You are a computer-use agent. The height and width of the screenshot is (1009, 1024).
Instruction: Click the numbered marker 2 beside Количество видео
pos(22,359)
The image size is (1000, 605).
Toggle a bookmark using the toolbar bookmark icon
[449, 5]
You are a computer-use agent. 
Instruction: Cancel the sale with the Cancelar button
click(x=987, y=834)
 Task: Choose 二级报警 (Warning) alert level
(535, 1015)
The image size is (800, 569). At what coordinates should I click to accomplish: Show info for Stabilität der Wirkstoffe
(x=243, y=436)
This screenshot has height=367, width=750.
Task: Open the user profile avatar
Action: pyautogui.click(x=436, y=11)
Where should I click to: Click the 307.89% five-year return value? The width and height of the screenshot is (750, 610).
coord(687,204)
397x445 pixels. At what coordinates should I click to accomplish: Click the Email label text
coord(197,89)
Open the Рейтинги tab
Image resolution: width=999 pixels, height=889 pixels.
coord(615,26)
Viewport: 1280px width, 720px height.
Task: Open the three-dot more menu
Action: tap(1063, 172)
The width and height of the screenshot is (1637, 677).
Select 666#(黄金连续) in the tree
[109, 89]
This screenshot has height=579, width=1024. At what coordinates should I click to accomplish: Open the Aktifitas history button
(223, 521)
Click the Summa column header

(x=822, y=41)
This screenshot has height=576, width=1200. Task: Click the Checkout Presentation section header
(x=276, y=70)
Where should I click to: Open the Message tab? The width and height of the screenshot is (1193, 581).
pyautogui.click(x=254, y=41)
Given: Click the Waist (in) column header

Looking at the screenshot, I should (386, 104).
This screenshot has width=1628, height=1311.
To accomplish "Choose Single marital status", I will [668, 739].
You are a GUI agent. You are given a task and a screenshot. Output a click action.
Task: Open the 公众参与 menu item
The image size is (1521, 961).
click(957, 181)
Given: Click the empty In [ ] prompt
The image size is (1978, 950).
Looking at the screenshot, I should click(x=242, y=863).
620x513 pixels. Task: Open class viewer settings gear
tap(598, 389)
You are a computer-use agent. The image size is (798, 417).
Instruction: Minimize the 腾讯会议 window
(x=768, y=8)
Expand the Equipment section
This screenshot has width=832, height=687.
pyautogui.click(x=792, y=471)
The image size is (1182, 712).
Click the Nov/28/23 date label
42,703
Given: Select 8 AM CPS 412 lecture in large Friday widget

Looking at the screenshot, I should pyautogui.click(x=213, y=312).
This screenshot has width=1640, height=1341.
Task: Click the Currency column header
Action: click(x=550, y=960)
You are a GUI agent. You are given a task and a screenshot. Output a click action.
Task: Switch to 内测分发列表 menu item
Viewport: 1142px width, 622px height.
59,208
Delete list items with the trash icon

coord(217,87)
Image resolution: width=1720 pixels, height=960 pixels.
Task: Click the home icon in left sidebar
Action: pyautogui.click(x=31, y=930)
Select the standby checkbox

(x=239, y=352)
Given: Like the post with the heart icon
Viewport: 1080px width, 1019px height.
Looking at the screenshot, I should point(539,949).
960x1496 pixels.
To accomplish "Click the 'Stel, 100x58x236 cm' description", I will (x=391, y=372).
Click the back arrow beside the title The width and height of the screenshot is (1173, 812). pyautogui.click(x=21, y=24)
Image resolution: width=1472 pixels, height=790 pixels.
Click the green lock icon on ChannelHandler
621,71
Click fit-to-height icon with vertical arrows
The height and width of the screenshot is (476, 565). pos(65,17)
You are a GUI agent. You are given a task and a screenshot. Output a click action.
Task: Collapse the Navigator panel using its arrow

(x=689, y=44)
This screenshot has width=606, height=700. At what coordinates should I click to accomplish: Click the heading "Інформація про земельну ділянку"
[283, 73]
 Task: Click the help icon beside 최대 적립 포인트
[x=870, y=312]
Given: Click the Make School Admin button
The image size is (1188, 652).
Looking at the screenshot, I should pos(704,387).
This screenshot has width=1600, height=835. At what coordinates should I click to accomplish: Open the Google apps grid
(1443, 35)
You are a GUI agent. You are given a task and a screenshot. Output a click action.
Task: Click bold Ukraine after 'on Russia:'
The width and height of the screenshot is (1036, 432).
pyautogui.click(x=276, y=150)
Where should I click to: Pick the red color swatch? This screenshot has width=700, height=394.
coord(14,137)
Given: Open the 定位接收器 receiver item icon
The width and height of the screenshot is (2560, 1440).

_ _ _

» **Required work**
Work out how many lines in the records above hold the string "will", then give only that count.

» **Task answer**
2